A Yuma myotis bat (Myotis yumanensis) sampled from a culvert roost in Riverside, CA. The bat was returned to the collection location unharmed following sample collection.
A Yuma myotis bat from a culvert roost in Riverside, CA. | Photo by Joey Curti


UCLA combines art and science in announcing film about an autistic boy’s love of bats

art & culture, nature & conservation

When the bats under a highway overpass in south central Los Angeles suddenly disappear, Andre, a boy on the autism spectrum who is passionate about the winged mammals, becomes desperate to find out what happened. 

Bat Boy — a fictional short film from UCLA’s Institute of the Environment and School of Theater, Film and Television — follows Andre on his mission to figure out the cause of the disappearance and save his winged friends. The film is written and directed by Aaron Lemle, a student pursuing his master’s degree in fine arts. Professor Brad Shaffer and Joey Curti, conservation researchers with the La Kretz Center for California Conservation Science, will serve as science advisors. 

The film is expected to start shooting in June and be released in December.     

In Bat Boy, Andre teams up with a UCLA researcher who invites him to a field study of bat caves in the deserts east of L.A. There, the two meet a renowned bat biologist who tells them about the threats bats face, including wind turbines’ spinning blades, loss of habitat and euthanasia by government officials when bats settle in city properties. 

The new information depresses Andre, but the biologist shows him that he can help save bats by constructing homes for them and educating people. 

Curti, who is a Ph.D. candidate in ecology and evolutionary biology and hold’s a bachelor’s degree in environmental science, said that human-wildlife conflicts that arise from negative portrayals of bats are one reason bat populations are declining across the United States.

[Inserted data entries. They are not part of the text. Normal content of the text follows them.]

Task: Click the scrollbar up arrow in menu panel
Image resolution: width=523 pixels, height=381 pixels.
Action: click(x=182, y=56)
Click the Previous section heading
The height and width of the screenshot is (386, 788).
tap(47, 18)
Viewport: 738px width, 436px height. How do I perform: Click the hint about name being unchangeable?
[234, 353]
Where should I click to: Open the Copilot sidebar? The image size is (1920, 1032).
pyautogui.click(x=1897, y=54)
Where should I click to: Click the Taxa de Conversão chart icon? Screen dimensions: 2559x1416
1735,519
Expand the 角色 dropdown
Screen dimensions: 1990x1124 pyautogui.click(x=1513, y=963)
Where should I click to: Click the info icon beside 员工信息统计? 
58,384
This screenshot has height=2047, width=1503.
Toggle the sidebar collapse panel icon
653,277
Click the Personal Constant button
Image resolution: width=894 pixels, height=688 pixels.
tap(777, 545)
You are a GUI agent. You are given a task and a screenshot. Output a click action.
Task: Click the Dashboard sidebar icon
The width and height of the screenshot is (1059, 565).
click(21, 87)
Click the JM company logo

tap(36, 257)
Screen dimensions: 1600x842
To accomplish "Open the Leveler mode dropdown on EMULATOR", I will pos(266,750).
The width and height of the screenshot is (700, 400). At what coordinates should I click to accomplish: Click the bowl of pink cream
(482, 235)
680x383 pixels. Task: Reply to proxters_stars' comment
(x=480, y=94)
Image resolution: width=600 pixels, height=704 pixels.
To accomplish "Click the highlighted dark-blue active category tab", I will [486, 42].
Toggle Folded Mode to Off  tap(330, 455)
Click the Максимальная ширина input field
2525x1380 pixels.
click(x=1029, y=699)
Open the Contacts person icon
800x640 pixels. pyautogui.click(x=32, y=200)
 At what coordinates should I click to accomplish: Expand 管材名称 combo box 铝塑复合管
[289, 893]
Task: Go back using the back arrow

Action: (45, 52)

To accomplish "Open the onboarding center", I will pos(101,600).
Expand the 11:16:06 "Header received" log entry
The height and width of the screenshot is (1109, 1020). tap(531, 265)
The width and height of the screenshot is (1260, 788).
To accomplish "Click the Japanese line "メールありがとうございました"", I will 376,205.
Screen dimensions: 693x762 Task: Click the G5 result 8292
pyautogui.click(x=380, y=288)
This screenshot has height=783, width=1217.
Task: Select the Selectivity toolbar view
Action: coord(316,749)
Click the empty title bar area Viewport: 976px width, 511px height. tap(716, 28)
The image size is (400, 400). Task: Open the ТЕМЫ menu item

He hopes Bat Boy reaches an audience beyond the scientific community and leads people to realize that bats aren’t as dangerous as they are often depicted in public culture and the media. 

“Bats get a bad reputation, but they are critical for controlling agricultural pest populations and in some species, pollinating staple agriculture products like bananas, cacao, mangos and agave,” Curti said.

The film is currently in pre-production as the team finalizes the script and sorts out logistics such as casting actors and choosing shooting locations. It is expected to be 20-30 minutes long.

Lemle and Curti hope Bat Boy educates people about bats in an emotionally engaging way while cutting through the negative stigma surrounding the animals.

“This is a digestible and approachable way of bringing bats onto a screen that’s not harmful or surrounded by the negative myths traditionally associated with them,” Lemle said.